LMI : En jetant un œil dans le rétroviseur, quel regard de lecteur portez-vous sur le parcours du Monde Informatique et sur la presse informatique ?
Patrick Bertrand : Très clairement, la diversité de la presse informatique m’a nourri, parce qu’un dirigeant d’entreprise n’a pas la science infuse. Il doit faire un travail d’absorption pour comprendre les différentes évolutions. Il y avait beaucoup de titres, ce qui nous a permis de voir quelles étaient les grandes tendances. Pour moi, la presse a joué un vrai rôle dans ce domaine. Par exemple, sur le sujet du cloud, j’ai été nourri de l’acquisition de CCMX [NDLR : racheté en 2004 par Cegid] et de ce que j’ai pu lire. Je n’ai pas le sentiment que la presse informatique française ait été en retard d’un train. Je trouve qu’elle a toujours bien analysé les grandes tendances que l’on pouvait percevoir. En ce moment par exemple, sur la blockchain, il y a un très bon travail de pédagogie pour de nombreux lecteurs, comme ce fut le cas pour le cloud il y a 7 ou 8 ans.

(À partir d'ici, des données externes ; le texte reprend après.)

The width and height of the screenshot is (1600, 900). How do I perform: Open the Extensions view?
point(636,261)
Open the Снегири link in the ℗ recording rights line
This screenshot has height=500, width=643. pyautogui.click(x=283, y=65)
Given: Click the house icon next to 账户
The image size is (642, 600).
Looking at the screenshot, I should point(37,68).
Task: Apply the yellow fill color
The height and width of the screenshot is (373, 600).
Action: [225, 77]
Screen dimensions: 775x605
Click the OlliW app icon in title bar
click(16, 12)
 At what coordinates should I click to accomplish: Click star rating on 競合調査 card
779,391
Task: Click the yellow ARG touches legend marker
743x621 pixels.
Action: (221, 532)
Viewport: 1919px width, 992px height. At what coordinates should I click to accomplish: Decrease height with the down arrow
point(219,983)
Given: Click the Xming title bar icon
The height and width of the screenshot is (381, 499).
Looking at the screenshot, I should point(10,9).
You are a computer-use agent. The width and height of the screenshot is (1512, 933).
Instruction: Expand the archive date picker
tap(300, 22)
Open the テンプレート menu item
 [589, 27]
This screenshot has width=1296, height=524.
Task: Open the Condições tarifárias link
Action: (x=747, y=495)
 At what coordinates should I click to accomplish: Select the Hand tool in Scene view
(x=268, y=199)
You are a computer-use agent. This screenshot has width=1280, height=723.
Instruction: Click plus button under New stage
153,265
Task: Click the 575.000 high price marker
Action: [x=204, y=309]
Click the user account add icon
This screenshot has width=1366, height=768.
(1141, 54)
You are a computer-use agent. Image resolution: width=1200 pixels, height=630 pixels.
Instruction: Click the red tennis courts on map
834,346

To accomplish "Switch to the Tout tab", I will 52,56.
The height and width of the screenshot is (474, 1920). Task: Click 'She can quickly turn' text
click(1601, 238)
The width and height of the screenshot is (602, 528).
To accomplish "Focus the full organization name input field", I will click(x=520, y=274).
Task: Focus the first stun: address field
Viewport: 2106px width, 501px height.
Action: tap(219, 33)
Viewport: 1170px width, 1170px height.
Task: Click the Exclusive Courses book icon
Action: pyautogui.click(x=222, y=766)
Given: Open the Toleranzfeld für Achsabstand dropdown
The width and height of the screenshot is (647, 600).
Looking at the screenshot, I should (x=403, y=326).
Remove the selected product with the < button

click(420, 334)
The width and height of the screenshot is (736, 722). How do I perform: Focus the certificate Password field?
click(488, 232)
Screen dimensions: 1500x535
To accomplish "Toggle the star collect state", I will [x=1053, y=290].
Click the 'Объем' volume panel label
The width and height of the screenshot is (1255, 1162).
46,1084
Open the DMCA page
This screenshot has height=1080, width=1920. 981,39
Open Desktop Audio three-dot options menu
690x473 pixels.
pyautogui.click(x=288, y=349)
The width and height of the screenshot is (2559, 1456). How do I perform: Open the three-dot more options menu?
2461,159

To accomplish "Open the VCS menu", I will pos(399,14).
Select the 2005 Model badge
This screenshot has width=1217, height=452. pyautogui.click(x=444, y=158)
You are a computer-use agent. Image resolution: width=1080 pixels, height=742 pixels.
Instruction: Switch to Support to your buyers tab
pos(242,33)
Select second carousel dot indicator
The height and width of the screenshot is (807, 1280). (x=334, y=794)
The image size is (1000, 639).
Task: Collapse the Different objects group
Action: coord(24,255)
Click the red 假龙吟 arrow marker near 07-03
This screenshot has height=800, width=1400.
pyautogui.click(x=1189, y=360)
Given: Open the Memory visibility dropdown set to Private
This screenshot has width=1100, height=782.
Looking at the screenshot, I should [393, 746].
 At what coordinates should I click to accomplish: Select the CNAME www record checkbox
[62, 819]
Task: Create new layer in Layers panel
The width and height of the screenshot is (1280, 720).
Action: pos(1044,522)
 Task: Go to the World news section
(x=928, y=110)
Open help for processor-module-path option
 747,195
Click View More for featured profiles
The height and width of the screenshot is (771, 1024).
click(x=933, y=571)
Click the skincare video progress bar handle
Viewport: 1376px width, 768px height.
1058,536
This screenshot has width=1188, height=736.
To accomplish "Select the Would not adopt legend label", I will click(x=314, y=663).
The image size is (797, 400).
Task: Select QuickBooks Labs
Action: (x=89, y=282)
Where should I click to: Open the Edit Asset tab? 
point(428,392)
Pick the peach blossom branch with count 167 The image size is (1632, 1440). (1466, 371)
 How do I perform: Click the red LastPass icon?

Avez-vous un souvenir à évoquer en particulier ?
Ma petite frustration, compte-tenu de notre métier d’éditeur, c’est qu’il a pu y avoir il y a quelques années un certain classicisme de la part de la presse informatique qui parlait davantage des sociétés de services et des infrastructures que du logiciel. Il a fallu que l’on crée une organisation [NDLR : l’Association Française des Editeurs de Logiciels] parce qu’on ne positionnait pas la valeur ajoutée au bon endroit. « Le logiciel mange le monde » a dit Marc Andreessen [référence à son article publié en 2011 dans le WSJ], et ce travail de défrichage, non pas sur des tendances technologiques mais sur la compréhension des enjeux de la chaîne des valeurs, n’a pas été assez bien fait. Et cela a mis des semelles de plomb aux métiers du logiciel. Les ESN disaient qu’elles faisaient du logiciel et le risque, c’était que les éditeurs soient repoussés dans la chaîne de valeur. La presse n’a pas assez dit où se trouve la vraie valeur, la puissance du code ou de l’algorithme, la qualité, la richesse qui fait la valeur ajoutée.
Comment avez-vous perçu le passage de la version papier du Monde Informatique vers le web ?
Sur cette évolution, je considère qu’il n’y a pas de spécificité de la presse informatique par rapport à la presse générale. Aujourd’hui, on va à l’information de différentes façons, y compris à travers des livres blancs par exemple. Ensuite, on peut regretter qu’il n’y ait pas d’organe de presse plus puissant. La presse informatique a subi très durement cette disruption complète. Mais elle continue à faire un très bon défrichage sur les tendances et les éléments de fonds, à avoir une bonne compétence, une vision. Il n’y a peut-être pas assez d’éclairage sur ce qu’est la valeur. Par exemple, sur les télécommunications, expliquer l’importance des tuyaux, c’est essentiel.